The Screwtape Teaching Evaluations
It’s that time of the year when instructors find student teaching evaluations popping up like an unwanted utility bill. Inevitable, yet often painful. I’m still waiting for mine, but I’ve noticed a few people on Twitter, particularly newer instructors, starting to Tweet about them. This article is about, how to evaluate them, what to reflect on, and what to discard. The title is an illusion to C.S. Lewis’s book “The Screwtape Letters”, a set of reflections and advice from an older devil to a younger one, on how to tempt humanity. If you haven’t read it, you might give it a try. Lewis is so much more than just the Narnia series. As I’ve been teaching large courses, each with hundreds of students, for a considerable number of years, I’ve had a very considerable number of student comments, so I can take the part of Lewis’s old devil.
So, you get your student evaluations. Let’s split them up into a few categories. Some might fall into more than one.
Good comments are ones that every teacher likes. It’s good for our self-esteem. Praise from students makes us feel good. So, reflect on the nature of the comments. Are they ones commending you for giving an easy course? Is that what you intended? Or maybe they are commending you for your communication skills with students. Good. Keep that going. Or maybe they like the subject. Take these on board. Do the good comments reflect what you did in the class, either with the syllabus, the assigned work, or the assessment methods? If not, did you communicate these intentions to the students effectively. I now make sure that I explicitly tell students in the first class exactly why we use a classroom response system (because, when used properly, it promotes retention of information).
In this category, I put the unfavourable comments, which nevertheless give you valuable feedback to help your teaching. Some examples would be:
Inaudible at the back.
Hand writing illegible when writing on the board.
Course objectives not made clear.
Don’t see the point of the course.
These are all things you can modify and improve upon, and you should make an effort to do so. For example, I now put all my notes online in advance, and record the lecture on video. This gives a good impression, and makes you seem organised to the class. They may not know how chaotic things are behind the scenes, of course, but that’s my little secret.
Some of these feedback comments don’t always come in the official evaluations — look at the work handed in, and the performance on exams. Did the students understand what you were getting at? Did they avoid common pitfalls? I now explicitly tell the class what the common errors are, so that hopefully some of them don’t reproduce them. Some of them do, of course. Did you explain why we did that course? What is the context of the course in the degree program? What does it provide the foundation for? Did you provide all of the answers to those questions? If not, why not? Did your grades on term work translate well onto final exam grades? Did you make the exam more difficult than the work during the term, leading to false expectations from the students. Did they get feedback throughout the class? Did they know if they were performing well, or poorly before the final evaluations? If not, why not?

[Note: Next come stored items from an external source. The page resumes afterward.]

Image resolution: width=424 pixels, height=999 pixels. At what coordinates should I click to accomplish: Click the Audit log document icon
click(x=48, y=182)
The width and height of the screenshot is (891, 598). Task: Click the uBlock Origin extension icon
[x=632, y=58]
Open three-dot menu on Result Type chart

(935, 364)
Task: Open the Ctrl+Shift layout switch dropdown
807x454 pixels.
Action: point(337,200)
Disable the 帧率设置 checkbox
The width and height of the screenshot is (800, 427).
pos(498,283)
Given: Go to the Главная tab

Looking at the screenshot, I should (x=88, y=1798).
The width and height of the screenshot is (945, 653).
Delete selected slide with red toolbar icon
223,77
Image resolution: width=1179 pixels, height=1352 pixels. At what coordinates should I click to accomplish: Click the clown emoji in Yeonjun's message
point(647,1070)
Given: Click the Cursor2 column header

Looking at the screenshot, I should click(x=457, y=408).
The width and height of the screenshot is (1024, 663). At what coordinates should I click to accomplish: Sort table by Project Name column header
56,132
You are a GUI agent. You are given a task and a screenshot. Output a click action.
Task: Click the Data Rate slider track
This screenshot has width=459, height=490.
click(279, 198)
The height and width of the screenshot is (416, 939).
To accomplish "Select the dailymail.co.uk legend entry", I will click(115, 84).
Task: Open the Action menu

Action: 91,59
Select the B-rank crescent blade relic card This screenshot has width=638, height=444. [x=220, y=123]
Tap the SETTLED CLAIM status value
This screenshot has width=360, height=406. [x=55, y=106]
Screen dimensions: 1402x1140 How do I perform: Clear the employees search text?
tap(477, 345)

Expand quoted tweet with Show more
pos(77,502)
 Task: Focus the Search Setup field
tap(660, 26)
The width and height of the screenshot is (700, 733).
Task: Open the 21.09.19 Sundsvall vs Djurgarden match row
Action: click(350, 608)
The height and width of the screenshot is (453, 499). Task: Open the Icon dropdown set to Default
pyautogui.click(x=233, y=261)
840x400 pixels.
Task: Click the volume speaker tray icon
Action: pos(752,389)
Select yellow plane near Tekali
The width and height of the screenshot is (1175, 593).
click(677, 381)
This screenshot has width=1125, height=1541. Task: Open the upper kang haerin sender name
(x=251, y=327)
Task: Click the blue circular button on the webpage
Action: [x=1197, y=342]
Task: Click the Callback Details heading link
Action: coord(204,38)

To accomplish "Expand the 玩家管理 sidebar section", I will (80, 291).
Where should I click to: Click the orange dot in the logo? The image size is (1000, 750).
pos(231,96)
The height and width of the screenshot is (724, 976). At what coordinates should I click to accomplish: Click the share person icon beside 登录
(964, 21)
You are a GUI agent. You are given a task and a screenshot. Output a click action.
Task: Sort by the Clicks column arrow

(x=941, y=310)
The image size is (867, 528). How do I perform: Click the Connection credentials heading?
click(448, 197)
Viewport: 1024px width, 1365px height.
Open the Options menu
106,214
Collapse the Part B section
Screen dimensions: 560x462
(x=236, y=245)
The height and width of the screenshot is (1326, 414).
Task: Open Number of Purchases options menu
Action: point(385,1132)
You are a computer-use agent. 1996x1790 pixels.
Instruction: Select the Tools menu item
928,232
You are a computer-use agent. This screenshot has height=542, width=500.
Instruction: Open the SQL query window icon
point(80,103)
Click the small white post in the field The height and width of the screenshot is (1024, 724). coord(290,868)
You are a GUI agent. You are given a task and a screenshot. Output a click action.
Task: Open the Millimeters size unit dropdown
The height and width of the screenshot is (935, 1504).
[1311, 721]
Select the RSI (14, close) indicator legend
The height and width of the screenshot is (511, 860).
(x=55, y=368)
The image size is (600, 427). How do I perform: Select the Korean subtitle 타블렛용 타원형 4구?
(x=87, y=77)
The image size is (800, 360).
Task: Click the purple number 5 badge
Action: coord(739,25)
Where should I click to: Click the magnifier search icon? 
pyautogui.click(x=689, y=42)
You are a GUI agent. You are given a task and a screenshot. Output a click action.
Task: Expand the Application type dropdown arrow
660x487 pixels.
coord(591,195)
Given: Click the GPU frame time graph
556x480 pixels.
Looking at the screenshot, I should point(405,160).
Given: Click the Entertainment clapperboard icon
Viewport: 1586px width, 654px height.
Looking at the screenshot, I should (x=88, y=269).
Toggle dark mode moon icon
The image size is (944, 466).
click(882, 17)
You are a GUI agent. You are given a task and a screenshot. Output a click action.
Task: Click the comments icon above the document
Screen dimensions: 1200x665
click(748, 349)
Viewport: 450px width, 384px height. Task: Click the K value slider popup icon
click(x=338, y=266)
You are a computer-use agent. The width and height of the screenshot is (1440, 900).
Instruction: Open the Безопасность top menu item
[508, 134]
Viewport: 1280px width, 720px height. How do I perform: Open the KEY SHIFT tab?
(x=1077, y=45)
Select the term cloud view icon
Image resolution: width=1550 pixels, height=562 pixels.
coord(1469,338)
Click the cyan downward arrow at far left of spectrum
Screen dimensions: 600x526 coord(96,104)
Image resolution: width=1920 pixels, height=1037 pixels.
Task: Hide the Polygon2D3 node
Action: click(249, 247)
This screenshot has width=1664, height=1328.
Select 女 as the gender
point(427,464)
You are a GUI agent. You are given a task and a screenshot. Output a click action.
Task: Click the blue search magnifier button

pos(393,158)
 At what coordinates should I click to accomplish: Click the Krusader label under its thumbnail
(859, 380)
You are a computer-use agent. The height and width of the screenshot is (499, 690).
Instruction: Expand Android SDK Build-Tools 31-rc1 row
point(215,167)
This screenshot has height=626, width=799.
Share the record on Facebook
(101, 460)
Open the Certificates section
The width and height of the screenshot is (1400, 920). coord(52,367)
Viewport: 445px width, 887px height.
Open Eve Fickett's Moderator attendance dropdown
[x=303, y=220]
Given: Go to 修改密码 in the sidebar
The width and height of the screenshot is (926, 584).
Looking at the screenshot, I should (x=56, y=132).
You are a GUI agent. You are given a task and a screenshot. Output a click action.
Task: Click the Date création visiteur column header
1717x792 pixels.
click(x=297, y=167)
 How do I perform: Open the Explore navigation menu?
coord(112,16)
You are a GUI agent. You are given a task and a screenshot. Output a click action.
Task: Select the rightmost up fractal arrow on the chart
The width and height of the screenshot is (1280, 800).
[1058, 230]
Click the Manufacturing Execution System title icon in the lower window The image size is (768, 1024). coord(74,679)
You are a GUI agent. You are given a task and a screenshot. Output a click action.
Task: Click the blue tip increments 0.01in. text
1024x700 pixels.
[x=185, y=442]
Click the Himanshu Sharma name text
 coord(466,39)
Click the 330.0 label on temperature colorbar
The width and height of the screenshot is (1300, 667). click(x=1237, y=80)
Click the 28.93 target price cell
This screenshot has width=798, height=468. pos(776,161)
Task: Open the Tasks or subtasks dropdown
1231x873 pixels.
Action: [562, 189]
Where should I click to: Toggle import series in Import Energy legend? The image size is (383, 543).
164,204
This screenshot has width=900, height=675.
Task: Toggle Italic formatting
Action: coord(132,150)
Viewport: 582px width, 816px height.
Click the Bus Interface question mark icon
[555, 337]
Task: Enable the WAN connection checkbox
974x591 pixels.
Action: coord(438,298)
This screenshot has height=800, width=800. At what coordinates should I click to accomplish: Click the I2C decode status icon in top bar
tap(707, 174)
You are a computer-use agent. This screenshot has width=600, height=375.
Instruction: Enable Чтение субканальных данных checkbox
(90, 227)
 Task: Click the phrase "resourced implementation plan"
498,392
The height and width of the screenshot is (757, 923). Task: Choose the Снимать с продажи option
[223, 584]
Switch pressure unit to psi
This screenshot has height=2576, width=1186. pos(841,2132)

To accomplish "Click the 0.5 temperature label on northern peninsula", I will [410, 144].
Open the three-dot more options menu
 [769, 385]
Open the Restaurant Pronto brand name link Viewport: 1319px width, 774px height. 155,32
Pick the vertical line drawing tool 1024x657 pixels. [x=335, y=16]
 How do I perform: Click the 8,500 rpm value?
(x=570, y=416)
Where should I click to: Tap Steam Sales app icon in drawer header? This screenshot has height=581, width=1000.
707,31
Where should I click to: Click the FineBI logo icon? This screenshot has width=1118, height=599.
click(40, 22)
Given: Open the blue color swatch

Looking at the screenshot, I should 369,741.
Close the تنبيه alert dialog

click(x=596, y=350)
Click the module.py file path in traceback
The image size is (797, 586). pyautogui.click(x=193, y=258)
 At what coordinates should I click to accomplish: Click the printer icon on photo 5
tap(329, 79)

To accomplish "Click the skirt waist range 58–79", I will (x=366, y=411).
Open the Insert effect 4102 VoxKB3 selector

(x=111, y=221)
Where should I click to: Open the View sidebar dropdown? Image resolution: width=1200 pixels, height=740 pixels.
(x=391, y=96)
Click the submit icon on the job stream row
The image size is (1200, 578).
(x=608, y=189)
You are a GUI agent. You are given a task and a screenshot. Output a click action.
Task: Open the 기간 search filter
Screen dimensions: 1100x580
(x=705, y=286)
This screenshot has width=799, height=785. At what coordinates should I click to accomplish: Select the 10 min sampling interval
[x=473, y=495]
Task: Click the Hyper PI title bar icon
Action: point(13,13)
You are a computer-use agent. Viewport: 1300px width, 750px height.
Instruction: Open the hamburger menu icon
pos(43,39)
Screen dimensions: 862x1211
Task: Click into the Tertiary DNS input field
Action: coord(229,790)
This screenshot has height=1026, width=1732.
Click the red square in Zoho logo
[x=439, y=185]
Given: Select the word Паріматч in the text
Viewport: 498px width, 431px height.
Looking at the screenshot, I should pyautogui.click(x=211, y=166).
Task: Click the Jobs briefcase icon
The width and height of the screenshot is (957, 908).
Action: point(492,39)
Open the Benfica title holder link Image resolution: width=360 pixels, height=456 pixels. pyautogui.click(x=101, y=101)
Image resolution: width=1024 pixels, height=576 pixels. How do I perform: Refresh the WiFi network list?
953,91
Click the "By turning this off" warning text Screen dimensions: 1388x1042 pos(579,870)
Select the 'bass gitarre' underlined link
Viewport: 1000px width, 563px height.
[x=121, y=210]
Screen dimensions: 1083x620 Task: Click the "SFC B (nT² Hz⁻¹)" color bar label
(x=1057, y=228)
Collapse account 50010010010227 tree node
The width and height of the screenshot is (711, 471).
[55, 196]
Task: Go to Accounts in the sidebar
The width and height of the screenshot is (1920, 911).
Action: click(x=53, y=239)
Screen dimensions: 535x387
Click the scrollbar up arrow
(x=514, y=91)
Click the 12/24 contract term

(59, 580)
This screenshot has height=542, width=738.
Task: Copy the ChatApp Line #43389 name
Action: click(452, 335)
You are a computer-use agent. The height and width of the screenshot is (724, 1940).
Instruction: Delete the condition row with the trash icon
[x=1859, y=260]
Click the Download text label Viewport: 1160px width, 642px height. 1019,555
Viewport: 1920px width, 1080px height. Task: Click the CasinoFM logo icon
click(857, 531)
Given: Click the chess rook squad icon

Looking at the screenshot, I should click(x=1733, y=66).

The student feedback process is a one-sided one. You have no chance of rebuttal, or comment. The student has no responsibility for any of the comments made. The majority of students make sincere comments, but there are the occasional ones which can be rude, downright cruel, or just plain wrong. You need to identify these, and disregard them when necessary. And it may be necessary for your own well-being. There will be students who will not see the point of your course, or for whatever reason, not be engaged with it. Some of them may be tempted to take it out on your teaching evaluation. I have suffered from this in the past, where students, intently focused on a career objective, cannot see the point of doing a physics course. Remember, you are older and more experienced. You have more context and far more insight into the reasons their degree program requires your class. Share that with the students. If you see many ugly comments, then you should start digging into the programs your students are enrolled in. Are there systemic reasons for the dissatisfaction? Can these be mitigated by your institution?
You should always bear in mind that some comments will be crass, thoughtless, and sometimes downright prejudiced. Being an older white guy with a British accent, I am less likely to be on the receiving end than other groups. My sincere advice here is not to bottle up any thoughts or doubts. Share your feelings with someone, or some supportive community. I can’t even imagine the pressures that women and minority groups are under. But I know that talking can help.
Remember that you did your best with the class. It might not have been perfect, and it’s unlikely that you will get a glowing report from every student, because everyone has a different perception of each class. Just make a resolution to act on comments when you can do so, if it doesn’t compromise your vision of the teaching. Because it’s your class too.